Roland Perry on 27 October 2004 at 16:49 said:-
> Yes, but it seems that some organisations wish to limit their
> liability
> by purging old emails, and keeping only "recent" ones. Times
> of as short
> as a month have been mentioned. You would need to co-ordinate the
> purging between the centralised copy and the user's copy.
>
> >If all emails are sent/received through your company email
> >servers, all
> >emails are copied, even emails sent from a Notebook?
> To your employees perhaps. What about outsiders?
Like all technology, legal and ethical aspects will depend upon the
implementing organisation/person(s) and the effectiveness of the controls.
The technological answer I previously mentioned was configurable to meet
various needs (Some questionable). Difficulties would inevitably arise where
differing sets of values were used across a group to deal with the same
technology; Confidentiality/'Organisational Privacy?' would probably then be
used to manage those differing values.
Chris Spray on 27 October 2004 at 16:24 said:-
> When you implement a system to do this, rather than taking
> "secret" copies
> or snooping you are very open about it. It might even discourage the
> sending of "incriminating" material in the first place (you
> use the 'phone
> that isn't connected to the call recording system instead!!).
That would depend on the telephone calls not being recorded and there being
no general recording of the environment within the room in which the
telephone is located. Having worked in such an environment (Police Control
Room) for many years prior to DP these things are not always that simple,
and some hilarious issues do arise. You become aware of how little respect
can be given to people and their values in the workplace for various
reasons; Raises interesting legal/ethical/moral questions when you think
about that.
I would argue most types of workplace surviellance mechanisms indicate an
admission of a failure/reduction of management at the interpersonal level,
which becomes coupled with an increase in value manipulation, both of which
have some dependence on the group/person(s) and controls as mentioned above.
Sad that some of the most important skills and values, those at the
interpersonal level, seem to be among the early casualties in such
scenarios.
I am not downloading e-mail very regularly at the moment, so do not know if
the e-mail is arriving in the correct sequence or going through some form of
delaying process. For some reason, also sending the e-mail directly to the
correspondent has in the past been effective in resolving that difficulty.

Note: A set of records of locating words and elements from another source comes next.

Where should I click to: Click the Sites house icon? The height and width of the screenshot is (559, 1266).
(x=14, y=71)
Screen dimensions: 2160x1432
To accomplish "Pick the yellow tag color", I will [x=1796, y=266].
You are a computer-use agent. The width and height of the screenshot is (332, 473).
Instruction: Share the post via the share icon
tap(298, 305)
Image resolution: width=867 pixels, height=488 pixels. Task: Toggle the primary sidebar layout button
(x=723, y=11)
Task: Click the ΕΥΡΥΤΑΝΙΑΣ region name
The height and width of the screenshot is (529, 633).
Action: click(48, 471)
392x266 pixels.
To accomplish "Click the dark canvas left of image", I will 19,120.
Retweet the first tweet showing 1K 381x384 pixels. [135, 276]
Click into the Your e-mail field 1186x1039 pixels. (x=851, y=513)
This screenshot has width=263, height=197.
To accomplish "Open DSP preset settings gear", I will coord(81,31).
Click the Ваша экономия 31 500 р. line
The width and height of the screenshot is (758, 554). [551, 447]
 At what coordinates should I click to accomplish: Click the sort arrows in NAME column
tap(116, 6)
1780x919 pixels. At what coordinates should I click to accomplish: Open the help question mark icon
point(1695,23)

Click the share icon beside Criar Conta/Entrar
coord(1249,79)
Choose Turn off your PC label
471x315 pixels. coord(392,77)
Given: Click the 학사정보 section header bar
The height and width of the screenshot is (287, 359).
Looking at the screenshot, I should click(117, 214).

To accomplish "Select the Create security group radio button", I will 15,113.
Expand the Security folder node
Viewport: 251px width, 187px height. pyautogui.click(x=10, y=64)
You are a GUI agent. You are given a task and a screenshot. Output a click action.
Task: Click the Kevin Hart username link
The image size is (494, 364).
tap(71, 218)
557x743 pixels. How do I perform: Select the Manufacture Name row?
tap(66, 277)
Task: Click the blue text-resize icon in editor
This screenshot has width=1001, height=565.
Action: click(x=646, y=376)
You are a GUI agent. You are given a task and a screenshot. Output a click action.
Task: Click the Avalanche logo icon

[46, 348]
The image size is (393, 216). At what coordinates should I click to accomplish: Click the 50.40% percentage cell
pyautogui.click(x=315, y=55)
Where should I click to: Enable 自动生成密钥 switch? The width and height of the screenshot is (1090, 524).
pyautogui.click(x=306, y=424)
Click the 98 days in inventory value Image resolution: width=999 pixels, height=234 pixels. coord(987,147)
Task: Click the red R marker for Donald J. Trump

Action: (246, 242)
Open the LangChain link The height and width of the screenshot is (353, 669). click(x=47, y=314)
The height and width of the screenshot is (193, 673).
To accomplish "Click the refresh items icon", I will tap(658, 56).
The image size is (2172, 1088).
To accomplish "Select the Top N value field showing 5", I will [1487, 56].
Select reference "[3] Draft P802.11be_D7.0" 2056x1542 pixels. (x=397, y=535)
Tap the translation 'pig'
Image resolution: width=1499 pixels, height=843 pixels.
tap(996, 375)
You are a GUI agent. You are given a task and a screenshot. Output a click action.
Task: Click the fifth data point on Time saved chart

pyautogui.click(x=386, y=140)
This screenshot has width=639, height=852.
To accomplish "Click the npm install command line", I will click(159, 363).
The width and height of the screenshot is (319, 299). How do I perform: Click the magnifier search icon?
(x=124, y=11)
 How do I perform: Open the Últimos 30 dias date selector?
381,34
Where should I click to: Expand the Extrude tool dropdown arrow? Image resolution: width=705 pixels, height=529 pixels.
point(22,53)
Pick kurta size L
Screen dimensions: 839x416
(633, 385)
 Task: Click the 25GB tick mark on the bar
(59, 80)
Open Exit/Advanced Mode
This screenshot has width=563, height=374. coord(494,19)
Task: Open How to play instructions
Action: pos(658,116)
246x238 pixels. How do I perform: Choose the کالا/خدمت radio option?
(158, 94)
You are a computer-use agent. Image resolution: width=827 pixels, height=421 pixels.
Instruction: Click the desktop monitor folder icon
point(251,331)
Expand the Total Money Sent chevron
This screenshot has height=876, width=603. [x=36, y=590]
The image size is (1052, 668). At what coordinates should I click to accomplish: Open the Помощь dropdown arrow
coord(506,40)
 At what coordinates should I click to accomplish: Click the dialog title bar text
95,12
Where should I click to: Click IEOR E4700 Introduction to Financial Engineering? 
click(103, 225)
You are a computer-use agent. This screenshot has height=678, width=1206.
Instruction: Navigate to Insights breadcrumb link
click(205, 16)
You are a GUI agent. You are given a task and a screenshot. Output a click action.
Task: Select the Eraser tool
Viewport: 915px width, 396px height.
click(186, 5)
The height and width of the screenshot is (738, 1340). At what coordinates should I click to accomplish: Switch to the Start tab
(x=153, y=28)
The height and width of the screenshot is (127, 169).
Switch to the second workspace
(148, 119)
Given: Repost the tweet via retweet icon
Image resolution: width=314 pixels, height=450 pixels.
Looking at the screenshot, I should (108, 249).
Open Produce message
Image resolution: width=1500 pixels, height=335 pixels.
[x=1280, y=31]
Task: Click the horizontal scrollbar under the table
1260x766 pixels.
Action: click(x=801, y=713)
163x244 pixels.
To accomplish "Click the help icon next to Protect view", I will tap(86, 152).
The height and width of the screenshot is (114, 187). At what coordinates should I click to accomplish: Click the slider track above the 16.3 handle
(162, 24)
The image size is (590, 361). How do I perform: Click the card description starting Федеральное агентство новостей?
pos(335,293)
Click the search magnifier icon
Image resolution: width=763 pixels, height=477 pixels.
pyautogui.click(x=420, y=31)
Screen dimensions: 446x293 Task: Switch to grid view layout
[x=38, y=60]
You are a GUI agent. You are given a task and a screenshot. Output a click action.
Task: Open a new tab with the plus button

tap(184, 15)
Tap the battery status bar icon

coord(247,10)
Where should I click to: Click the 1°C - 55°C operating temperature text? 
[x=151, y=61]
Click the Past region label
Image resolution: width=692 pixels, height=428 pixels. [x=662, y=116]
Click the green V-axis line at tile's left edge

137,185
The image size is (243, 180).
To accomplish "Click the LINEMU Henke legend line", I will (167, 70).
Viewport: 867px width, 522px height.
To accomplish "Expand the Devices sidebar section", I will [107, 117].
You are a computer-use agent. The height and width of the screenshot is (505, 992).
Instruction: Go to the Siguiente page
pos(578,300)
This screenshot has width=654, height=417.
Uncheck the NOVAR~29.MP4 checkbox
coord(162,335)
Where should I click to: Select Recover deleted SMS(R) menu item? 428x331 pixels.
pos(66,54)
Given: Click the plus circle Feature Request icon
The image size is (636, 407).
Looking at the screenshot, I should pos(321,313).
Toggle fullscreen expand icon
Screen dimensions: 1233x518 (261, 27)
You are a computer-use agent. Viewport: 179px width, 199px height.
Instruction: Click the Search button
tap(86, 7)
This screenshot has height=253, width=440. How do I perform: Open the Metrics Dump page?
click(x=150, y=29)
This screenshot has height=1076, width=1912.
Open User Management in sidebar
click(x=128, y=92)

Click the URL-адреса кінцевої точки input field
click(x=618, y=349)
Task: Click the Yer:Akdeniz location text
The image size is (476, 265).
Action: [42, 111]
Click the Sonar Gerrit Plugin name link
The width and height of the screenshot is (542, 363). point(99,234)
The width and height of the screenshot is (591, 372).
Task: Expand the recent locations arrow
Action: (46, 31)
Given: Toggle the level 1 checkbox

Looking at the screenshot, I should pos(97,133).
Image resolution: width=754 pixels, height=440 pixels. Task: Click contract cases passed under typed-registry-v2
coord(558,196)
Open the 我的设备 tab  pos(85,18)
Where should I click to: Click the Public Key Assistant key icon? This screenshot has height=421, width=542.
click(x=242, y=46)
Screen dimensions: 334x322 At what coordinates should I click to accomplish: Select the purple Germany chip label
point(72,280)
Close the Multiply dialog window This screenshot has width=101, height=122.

Ongoing bugs in the technology I suppose.
Ian W
> -----Original Message-----
> From: This list is for those interested in Data Protection
> issues [mailto:[log in to unmask]] On Behalf Of
> Roland Perry
> Sent: 27 October 2004 16:49
> To: [log in to unmask]
> Subject: Re: Searching for e-mails
>
>
> In message <[log in to unmask]>, at
> 16:23:34 on Wed, 27 Oct 2004, Chris Spray <[log in to unmask]> writes
> >I don't think there are necessarily the problems you
> envisage? The main
> >reason for using such systems is to provide a forensically
> sound/legally
> >admissible audit trail, so you don't want to mirror users
> email accounts?
>
> You are mirroring (capturing) all the emails to/from the users.
>
> >The ability to search the entire organisations emails in
> relation to SARS
> >is a useful by-product.
>
> Yes, but it seems that some organisations wish to limit their
> liability
> by purging old emails, and keeping only "recent" ones. Times
> of as short
> as a month have been mentioned. You would need to co-ordinate the
> purging between the centralised copy and the user's copy.
>
> >If all emails are sent/received through your company email
> servers, all
> >emails are copied, even emails sent from a Notebook?
>
> It can be achieved, but it's one more technicality to master.
>
> >When you implement a system to do this, rather than taking
> "secret" copies
> >or snooping you are very open about it.
>
> To your employees perhaps. What about outsiders?